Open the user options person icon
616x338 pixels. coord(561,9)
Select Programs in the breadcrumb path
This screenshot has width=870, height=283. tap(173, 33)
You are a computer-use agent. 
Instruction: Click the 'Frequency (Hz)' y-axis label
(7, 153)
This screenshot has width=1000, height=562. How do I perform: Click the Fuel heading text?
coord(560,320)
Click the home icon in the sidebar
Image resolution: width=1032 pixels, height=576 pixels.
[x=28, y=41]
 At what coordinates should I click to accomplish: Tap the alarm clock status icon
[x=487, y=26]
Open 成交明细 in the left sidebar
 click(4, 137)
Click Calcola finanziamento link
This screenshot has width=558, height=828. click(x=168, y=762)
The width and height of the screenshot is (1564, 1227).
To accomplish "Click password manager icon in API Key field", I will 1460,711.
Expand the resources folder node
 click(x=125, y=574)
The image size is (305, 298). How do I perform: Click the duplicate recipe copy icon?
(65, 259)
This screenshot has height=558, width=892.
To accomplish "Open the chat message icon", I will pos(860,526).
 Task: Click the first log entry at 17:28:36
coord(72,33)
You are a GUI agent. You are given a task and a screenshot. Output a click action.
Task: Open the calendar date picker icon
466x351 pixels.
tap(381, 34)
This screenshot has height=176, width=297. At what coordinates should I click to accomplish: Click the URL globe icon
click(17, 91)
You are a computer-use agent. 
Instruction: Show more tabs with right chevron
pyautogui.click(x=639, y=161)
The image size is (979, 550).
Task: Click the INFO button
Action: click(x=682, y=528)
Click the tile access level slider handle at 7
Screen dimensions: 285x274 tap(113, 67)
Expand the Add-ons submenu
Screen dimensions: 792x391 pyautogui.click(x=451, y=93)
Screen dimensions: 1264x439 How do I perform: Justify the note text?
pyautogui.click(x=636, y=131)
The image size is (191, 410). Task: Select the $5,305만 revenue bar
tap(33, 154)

* _What you have to do_: Give every line of the records as a Markdown table with the columns Row and Line, where Row numbers the lines in order and Line holds each one, omitting blank lines.

* _Answer to this problem_:
| Row | Line |
|---|---|
| 1 | Open the user options person icon |
| 2 | 616x338 pixels. coord(561,9) |
| 3 | Select Programs in the breadcrumb path |
| 4 | This screenshot has width=870, height=283. tap(173, 33) |
| 5 | You are a computer-use agent.  |
| 6 | Instruction: Click the 'Frequency (Hz)' y-axis label |
| 7 | (7, 153) |
| 8 | This screenshot has width=1000, height=562. How do I perform: Click the Fuel heading text? |
| 9 | coord(560,320) |
| 10 | Click the home icon in the sidebar |
| 11 | Image resolution: width=1032 pixels, height=576 pixels. |
| 12 | [x=28, y=41] |
| 13 |  At what coordinates should I click to accomplish: Tap the alarm clock status icon |
| 14 | [x=487, y=26] |
| 15 | Open 成交明细 in the left sidebar |
| 16 |  click(4, 137) |
| 17 | Click Calcola finanziamento link |
| 18 | This screenshot has width=558, height=828. click(x=168, y=762) |
| 19 | The width and height of the screenshot is (1564, 1227). |
| 20 | To accomplish "Click password manager icon in API Key field", I will 1460,711. |
| 21 | Expand the resources folder node |
| 22 |  click(x=125, y=574) |
| 23 | The image size is (305, 298). How do I perform: Click the duplicate recipe copy icon? |
| 24 | (65, 259) |
| 25 | This screenshot has height=558, width=892. |
| 26 | To accomplish "Open the chat message icon", I will pos(860,526). |
| 27 |  Task: Click the first log entry at 17:28:36 |
| 28 | coord(72,33) |
| 29 | You are a GUI agent. You are given a task and a screenshot. Output a click action. |
| 30 | Task: Open the calendar date picker icon |
| 31 | 466x351 pixels. |
| 32 | tap(381, 34) |
| 33 | This screenshot has height=176, width=297. At what coordinates should I click to accomplish: Click the URL globe icon |
| 34 | click(17, 91) |
| 35 | You are a computer-use agent.  |
| 36 | Instruction: Show more tabs with right chevron |
| 37 | pyautogui.click(x=639, y=161) |
| 38 | The image size is (979, 550). |
| 39 | Task: Click the INFO button |
| 40 | Action: click(x=682, y=528) |
| 41 | Click the tile access level slider handle at 7 |
| 42 | Screen dimensions: 285x274 tap(113, 67) |
| 43 | Expand the Add-ons submenu |
| 44 | Screen dimensions: 792x391 pyautogui.click(x=451, y=93) |
| 45 | Screen dimensions: 1264x439 How do I perform: Justify the note text? |
| 46 | pyautogui.click(x=636, y=131) |
| 47 | The image size is (191, 410). Task: Select the $5,305만 revenue bar |
| 48 | tap(33, 154) |